Fame is an interesting dynamic in Red Dead Redemption. How NPC's react to you in the single player campaign changes depending on your actions. Initially John Marston is of no interest to the townsfolk but as you play your fame increases. Depending on your actions they may be frightened enough to run away screaming or so impressed they applaud you as you ride into town. Another consequence of increased fame is that gunslingers call out to you and challenge you to a duel. The objective of a duel is to place your shots as precisely as possible in the short amount of time between the draw and the trigger being pulled. The easiest shot to go for is the head which will kill your opponent. The more honourable gunslinger may prefer to shoot the gun from an opponent's hand. Shooting an enemy's weapon is a difficult skill to master but one that will result in increased fame and honour.

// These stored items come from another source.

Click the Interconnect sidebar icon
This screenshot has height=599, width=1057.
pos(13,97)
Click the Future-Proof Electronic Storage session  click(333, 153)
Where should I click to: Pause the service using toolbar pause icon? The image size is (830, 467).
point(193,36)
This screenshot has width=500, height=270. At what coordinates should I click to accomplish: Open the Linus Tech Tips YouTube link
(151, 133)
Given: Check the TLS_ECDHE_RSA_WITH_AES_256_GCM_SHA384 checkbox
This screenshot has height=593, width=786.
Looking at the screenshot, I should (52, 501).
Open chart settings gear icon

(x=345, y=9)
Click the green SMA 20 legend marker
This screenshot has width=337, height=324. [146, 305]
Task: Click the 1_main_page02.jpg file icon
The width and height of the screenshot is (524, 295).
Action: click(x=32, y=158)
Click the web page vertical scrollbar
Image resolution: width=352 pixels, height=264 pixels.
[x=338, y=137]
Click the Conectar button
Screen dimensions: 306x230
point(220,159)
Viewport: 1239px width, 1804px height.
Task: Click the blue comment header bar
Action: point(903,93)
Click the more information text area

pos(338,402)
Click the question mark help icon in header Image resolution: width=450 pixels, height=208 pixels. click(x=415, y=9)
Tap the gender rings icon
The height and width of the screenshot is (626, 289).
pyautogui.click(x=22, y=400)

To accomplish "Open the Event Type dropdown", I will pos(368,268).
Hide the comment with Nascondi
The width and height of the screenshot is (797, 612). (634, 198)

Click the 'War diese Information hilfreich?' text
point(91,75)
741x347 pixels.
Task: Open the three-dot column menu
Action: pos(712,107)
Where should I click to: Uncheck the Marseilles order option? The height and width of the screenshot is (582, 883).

Like all Rockstar games Read Dead Redemption has a fair share of humour shoehorned in. Sometimes it is player created such as shooting bottles from people's hands or placing a hog tied woman on the train tracks. Other times its part of the story like the colourful and slightly disturbing characters you'll meet such as Seth, a grave robber with an unhealthy attachment to corpses. Later, an academic opium fiend you meet reliably informs you that hunting buffalo will make them stronger, because that's how evolution works. Regardless if it's scripted or not Rockstar successfully blend humour into the world they have created and it never detracts from the integrity or emotional tug of the story. It's a difficult line to walk but one that Rockstar seem able to pull off time and time again, delivering chuckles, anticipation and tears in equal measure.
Red Dead Redemption is a great game but not completely without flaws. Occasional bugs can result in some amusing consequences such as the bizarre ‘skin swap', whereby townsfolk take to the air and soar like eagles or bite at your heels like cougars. Also, whilst the combat is satisfying a few early set pieces, such as a shootout while riding a mining cart, suggest potential for Uncharted style cinematic gameplay that is never realised to its full potential. I would strongly recommended Red Dead Redemption. It's a well realised, action packed and enjoyable adventure with plenty to explore, solid and engaging mechanics and a story that will live long in the memory after you stop playing.